A ticket for Williams’ spectacle ranged from between 1.5 million to 1.8 million soms (£110-£170) which is considerably more than the average Uzbek monthly salary. Many questions were asked about the extortionate price of these tickets, which are somewhat higher than the going price in the West, to which no answers were provided. In response, one website compiled a list of all the items that one could buy in Uzbekistan with this money. The article, entitled ‘How much does a Robbie Williams ticket cost?’, listed 377kg of potatoes, 1360 flatbreads, 38kg of meat or 314kg of flour. I don’t know how much one could do with 377kg of potatoes – perhaps this is subjective – but I’m confident that an abundance of spuds would elicit more than a night of entertainment.
One user went as far as accusing “Robbie” of “infecting Uzbekistan with the disease of democracy”
The bizarre nature of Williams’ visit does not end there. The 43 year old made his entrance on stage donning a traditional Uzbek robe (throughout the evening he would exhibit several traditional Uzbek garments), without the trousers with which it would usually be paired. Subsequently he pulled up the back of the skirt of the robe and announced “this is my arse … tonight, your arse is mine.”
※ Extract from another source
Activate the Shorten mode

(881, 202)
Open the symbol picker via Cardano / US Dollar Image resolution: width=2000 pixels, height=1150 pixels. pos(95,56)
The incident sparked backlash across social media and the internet from many native Uzbeks. One article on eurasia.org, which covers current affairs in Central Asian countries, began by explaining that “in the English provinces, from whence Williams hails, the act of flashing one’s buttocks in public is accepted – not to say encouraged – in a spirit of Hogarthian exuberance, but the stunt has gone down poorly in chaste Uzbekistan”. In defence of our Great British culture, I think it might be nice to throw out a disclaimer at this point – flashing one’s buttocks is not the norm. In certain parts of the land, or indeed ‘provinces’, it definitely wouldn’t be taken lying down, if you’ll excuse the expression.
Some social media uses saw this act as reason alone to purge morally dubious Western influences from the East, “We need to filter out Western culture, if you can even call this culture!” fumed Saiyora Hodjayeva. One user went as far as accusing “Robbie” of “infect[ing] Uzbekistan with the disease of democracy”.
Western artists rarely perform in Uzbekistan, and those who do should be prepared to face the surrounding controversy. In 2010 Sting, frontman of The Police, allegedly accepted one million pounds for a concert organised by Gulnara Karimova, daughter of then President of Uzbekistan, Islam Karimov. Karimov, who died in September 2016, was the country’s first president following the fall of the Soviet Union and used the implicated power to his own end. His colourful record exemplifies many breaches of basic human rights, including the use of child slaves and boiling people alive as a form of torture.
Prior to Williams’ on stage shenanigans, the concert was seen as a demonstration of Uzbekistan opening up after years under severe authoritarian rule. However, due to the singer failing to do his basic homework, and imposing widespread disrespect, it is quite possible that the Uzbek’s might consider closing their doors to Western horseplay for the time being.